The end is a complete emotional gut punch that is only enhanced by the knowledge of how close the cast is to each other.
There will surely be more films to come, but this is the end of a chapter in the franchise, as we’ll never see Walker’s character, Brian O’Connor, again.
That being the case, it seems like an appropriate time to make a definitive ranking of all the "Fast and Furious" movies. (Warning: Spoilers ahead.)
7. "Fast and Furious: Tokyo Drift"
Since its release, it’s been widely considered the worst of the franchise because the only real connection it had to the rest of the films is the Vin Diesel cameo at the end.
Over the last few years, though, the relevance of "Tokyo Drift" has only been increased with the integration of Han Lue, Sung Kang’s character, into the crew. So, while it still sits in last place, "Tokyo Drift" has only improved with age.
6. "Fast and Furious"
The fourth entry in the series is only notable for bringing back the original crew. It had been two films and eight years since we’d seen Walker and Diesel together.
At the time, the movie got some emotional gravitas from the death of Michelle Rodriguez’ character Letty Ortiz, but in retrospect, it was meaningless since we now know she survived.
While we owe this film for reigniting the franchise, that's about all it’s good for.
5. "2 Fast 2 Furious"
Fifth place seems like an insult, but the rankings five through two are pretty close together.
While Diesel decided to pass on the original sequel, it worked out, as we’re introduced to both Ludacris as Tej and, more importantly, Tyrese as Roman.
The addition of Tyrese ends up being crucial, since he will become the franchise’s much-needed comic relief.
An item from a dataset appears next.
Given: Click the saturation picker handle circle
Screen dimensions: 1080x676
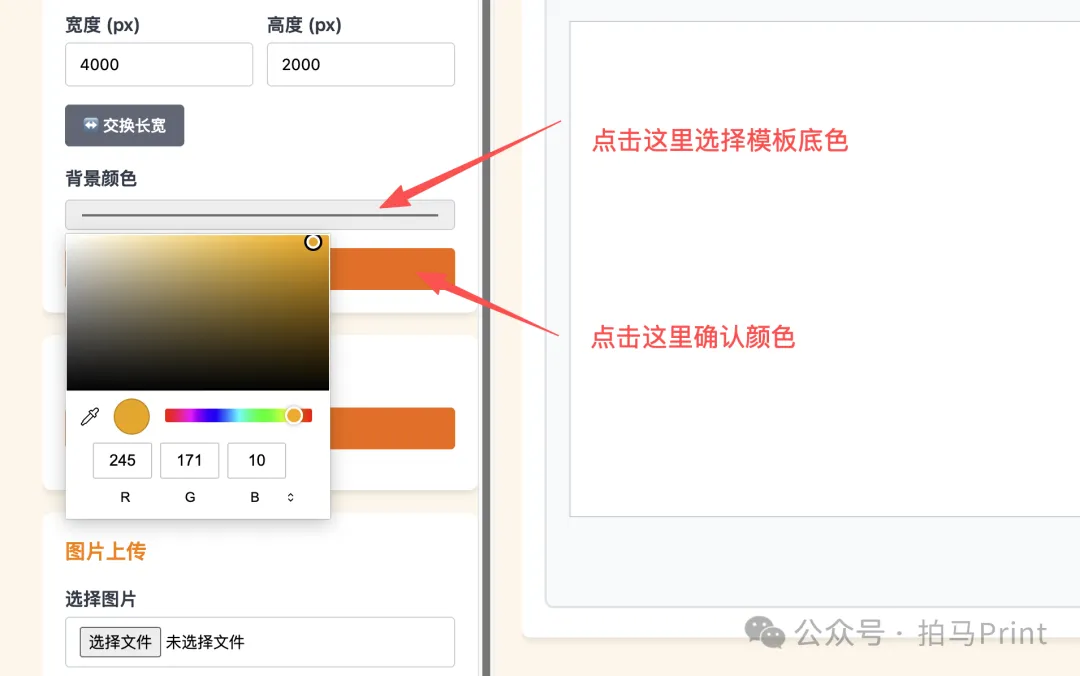Looking at the screenshot, I should coord(313,242).
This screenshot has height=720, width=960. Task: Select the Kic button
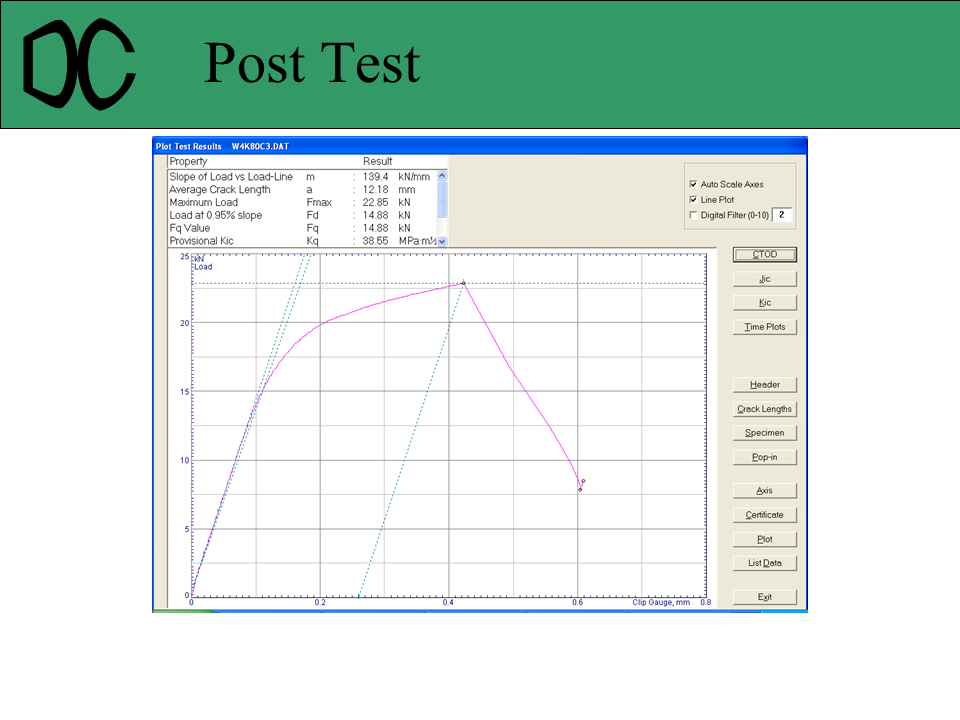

The importance of this movie in the grand scheme of things is low, as its plot is not relevant to the rest of the franchise.
4. "Fast and Furious 6"
While it may have started in "Fast Five," this is the film that begins to turn our characters into super heroes.
Not only do we get them battling a tank on a crowded highway, but they also have a near-30-minute fight sequence on a plane trying to take off from the longest runway in the world.
Despite some great action and humor, the film is slightly held back by the return of Letty, who, for plot purposes, has no memory of her previous life.
3. "The Fast and The Furious"
It’s the film that started it all. Critics of these films often take digs at the acting, but that can’t be said about the original. Walker is good as the pretty boy undercover cop, but it’s Diesel who is in true action-star mode.
While future films will purposely play up the cheesiness, "The Fast and The Furious" tone is dead serious.
Even though this is where we are initially introduced to the characters, this film almost seems like it's from a completely different world than the rest.
2. "Furious Seven"
On its own, this is an entertaining-as-hell movie, but the send-off to Walker single-handedly puts this film in the two spot.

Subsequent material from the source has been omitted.